◆ **EXERCISE DATA**:
▼▼▼
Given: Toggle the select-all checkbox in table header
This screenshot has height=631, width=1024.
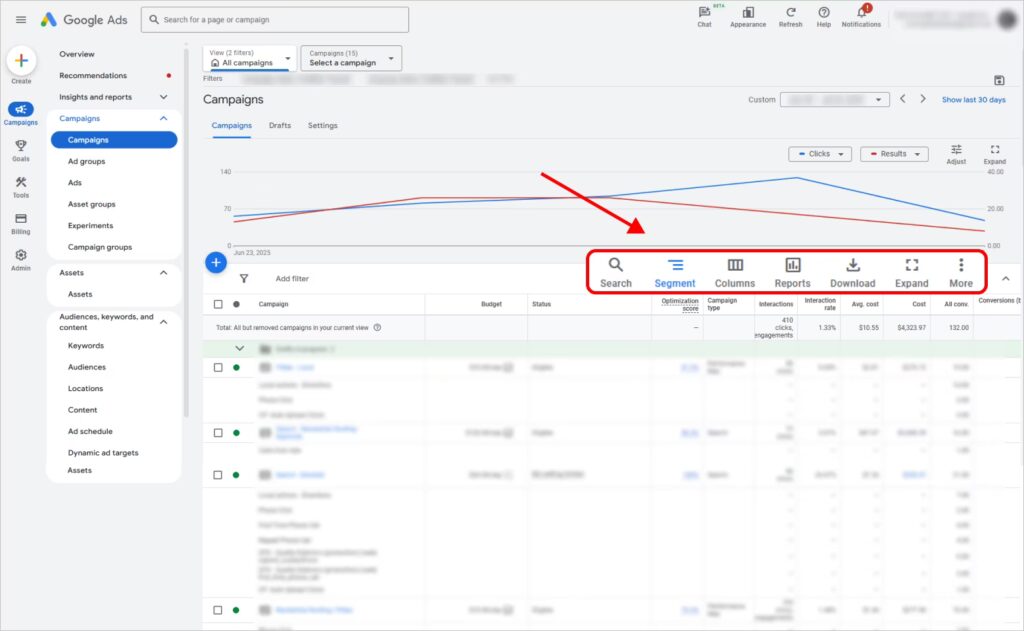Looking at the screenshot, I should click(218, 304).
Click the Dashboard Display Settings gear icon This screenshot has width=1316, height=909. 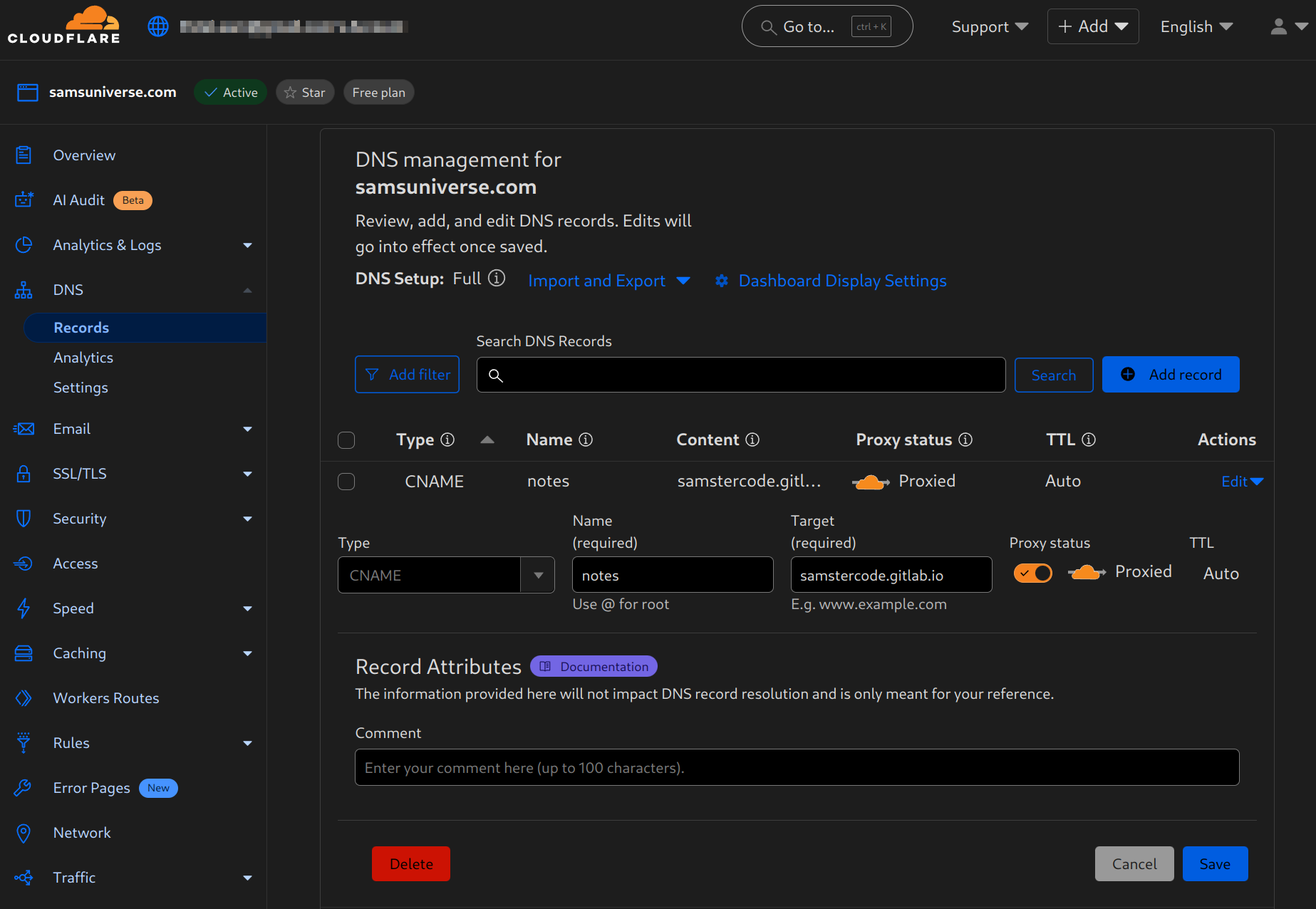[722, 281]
▲▲▲
▼▼▼
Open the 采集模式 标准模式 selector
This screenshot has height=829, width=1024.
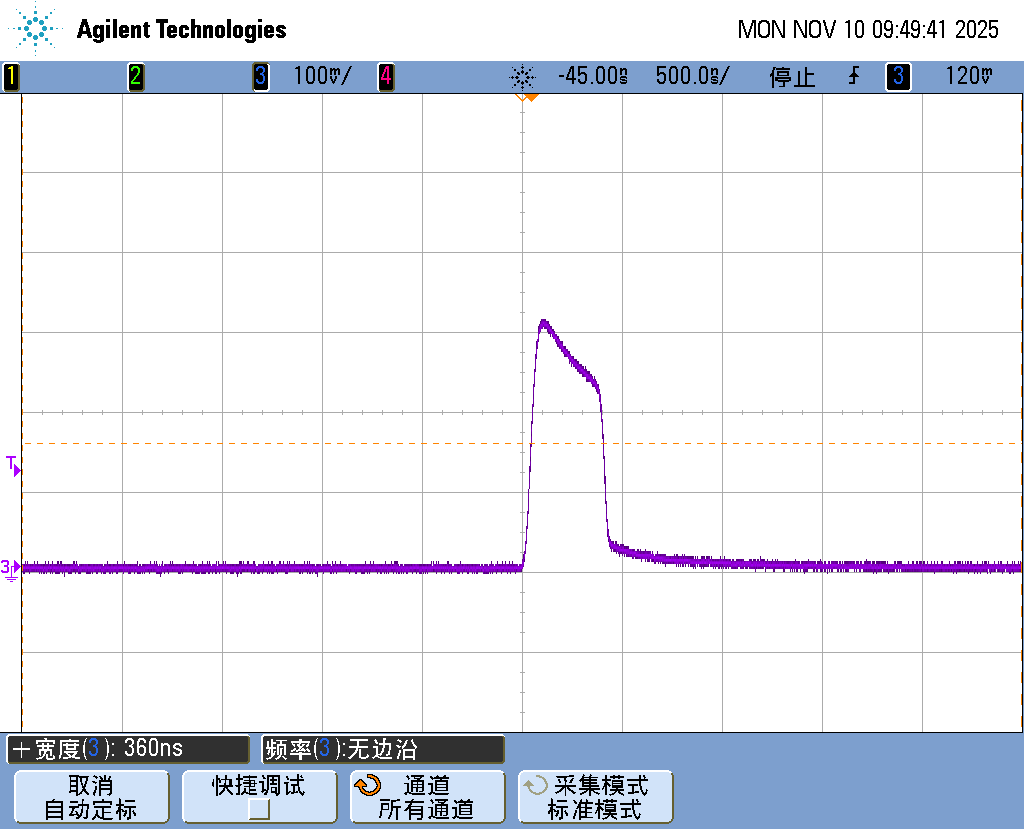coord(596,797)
▲▲▲
▼▼▼
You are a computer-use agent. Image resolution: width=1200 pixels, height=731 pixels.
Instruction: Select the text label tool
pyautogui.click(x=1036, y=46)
▲▲▲
◆ **YOUR GOAL**:
Arrange the data in the stretch from the line containing "Open the 采集模式 标准模式 selector" through the line containing "coord(596,797)" as a two-column CSV with the columns instruction and location, one row per item. Put each value in a single quoted field, replace line breaks with spaces, and omit the pictures.

◆ **WORKED SOLUTION**:
instruction,location
"Open the 采集模式 标准模式 selector This screenshot has height=829, width=1024.","coord(596,797)"